##### AVAILABLE RECORDS #####

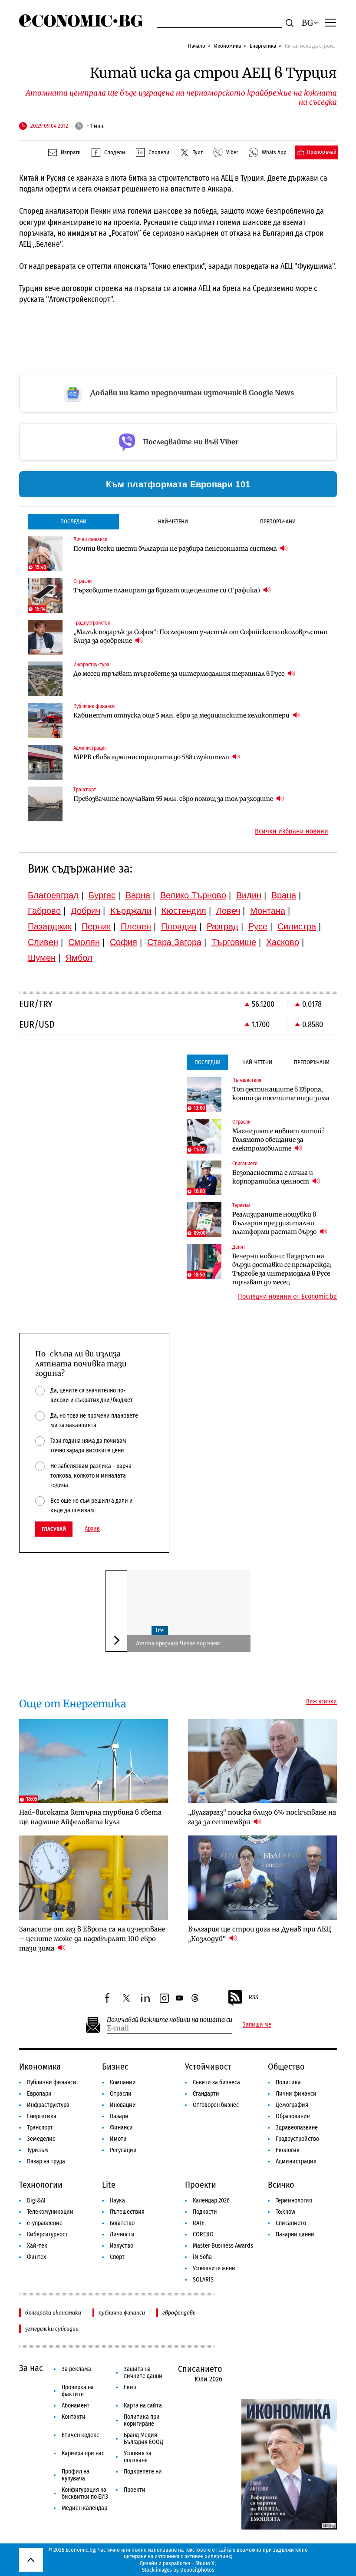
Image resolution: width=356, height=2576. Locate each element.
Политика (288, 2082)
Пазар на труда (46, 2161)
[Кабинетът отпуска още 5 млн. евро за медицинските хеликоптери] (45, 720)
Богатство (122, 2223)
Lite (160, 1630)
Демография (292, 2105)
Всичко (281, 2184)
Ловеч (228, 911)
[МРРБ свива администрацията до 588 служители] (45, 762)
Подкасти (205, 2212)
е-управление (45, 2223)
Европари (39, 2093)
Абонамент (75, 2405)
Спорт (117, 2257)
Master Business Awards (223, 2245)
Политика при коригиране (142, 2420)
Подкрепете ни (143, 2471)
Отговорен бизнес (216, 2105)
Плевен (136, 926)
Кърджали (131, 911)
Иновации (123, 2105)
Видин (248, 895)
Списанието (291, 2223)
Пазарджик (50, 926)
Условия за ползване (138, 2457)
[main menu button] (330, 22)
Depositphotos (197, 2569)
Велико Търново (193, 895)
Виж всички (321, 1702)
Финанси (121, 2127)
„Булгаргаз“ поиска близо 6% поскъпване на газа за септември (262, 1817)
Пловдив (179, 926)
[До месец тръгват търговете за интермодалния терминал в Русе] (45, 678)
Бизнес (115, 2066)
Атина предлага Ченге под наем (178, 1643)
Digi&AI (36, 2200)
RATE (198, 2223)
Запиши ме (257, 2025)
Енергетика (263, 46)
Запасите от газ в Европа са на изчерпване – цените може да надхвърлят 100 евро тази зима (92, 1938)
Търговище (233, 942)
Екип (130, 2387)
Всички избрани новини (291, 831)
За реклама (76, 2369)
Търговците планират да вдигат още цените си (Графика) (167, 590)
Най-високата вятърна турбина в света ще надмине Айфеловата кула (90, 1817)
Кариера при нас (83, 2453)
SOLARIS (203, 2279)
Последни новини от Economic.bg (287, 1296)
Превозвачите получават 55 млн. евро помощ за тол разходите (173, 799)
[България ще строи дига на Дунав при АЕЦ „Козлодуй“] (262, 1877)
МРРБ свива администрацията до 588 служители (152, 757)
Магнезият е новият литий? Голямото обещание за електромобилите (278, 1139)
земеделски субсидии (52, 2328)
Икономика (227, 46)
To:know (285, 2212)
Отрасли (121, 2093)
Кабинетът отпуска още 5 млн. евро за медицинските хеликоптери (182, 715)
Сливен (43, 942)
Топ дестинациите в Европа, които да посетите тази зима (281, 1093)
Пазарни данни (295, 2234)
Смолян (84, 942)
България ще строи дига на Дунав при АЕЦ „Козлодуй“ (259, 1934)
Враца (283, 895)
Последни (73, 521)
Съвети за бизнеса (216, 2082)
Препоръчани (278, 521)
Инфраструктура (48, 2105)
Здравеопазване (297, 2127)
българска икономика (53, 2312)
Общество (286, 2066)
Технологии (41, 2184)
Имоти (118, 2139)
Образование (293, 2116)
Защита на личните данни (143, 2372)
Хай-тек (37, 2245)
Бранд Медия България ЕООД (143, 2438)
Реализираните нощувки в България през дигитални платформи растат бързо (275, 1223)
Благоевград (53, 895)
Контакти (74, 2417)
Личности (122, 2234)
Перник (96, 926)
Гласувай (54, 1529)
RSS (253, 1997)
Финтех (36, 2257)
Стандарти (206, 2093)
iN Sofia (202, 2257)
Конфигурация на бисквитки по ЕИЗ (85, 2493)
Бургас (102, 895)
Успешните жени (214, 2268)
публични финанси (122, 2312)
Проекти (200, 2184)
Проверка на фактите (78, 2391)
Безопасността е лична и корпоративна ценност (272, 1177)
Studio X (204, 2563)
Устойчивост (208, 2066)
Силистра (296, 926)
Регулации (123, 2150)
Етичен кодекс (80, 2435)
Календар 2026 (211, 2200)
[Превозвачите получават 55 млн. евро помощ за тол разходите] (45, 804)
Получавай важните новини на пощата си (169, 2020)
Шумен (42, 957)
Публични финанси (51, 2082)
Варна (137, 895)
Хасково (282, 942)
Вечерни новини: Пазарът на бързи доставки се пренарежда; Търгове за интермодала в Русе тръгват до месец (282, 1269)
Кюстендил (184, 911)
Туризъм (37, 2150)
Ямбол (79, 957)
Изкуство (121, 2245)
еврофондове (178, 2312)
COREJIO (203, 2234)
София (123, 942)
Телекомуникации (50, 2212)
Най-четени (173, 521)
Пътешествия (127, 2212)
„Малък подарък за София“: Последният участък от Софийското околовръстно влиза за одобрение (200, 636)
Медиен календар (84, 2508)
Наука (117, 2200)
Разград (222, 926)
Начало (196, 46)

#####

**WHAT YOU HAVE TO DO:**
Take exactly the lines from the one containing "Сливен (43, 942)" through the one containing "Хай-тек (37, 2245)" in the data above, and output them with nothing added.

**EXERCISE SOLUTION:**
Сливен (43, 942)
Топ дестинациите в Европа, които да посетите тази зима (281, 1093)
Пазарни данни (295, 2234)
Смолян (84, 942)
България ще строи дига на Дунав при АЕЦ „Козлодуй“ (259, 1934)
Враца (283, 895)
Последни (73, 521)
Съвети за бизнеса (216, 2082)
Препоръчани (278, 521)
Инфраструктура (48, 2105)
Здравеопазване (297, 2127)
българска икономика (53, 2312)
Общество (286, 2066)
Технологии (41, 2184)
Имоти (118, 2139)
Образование (293, 2116)
Защита на личните данни (143, 2372)
Хай-тек (37, 2245)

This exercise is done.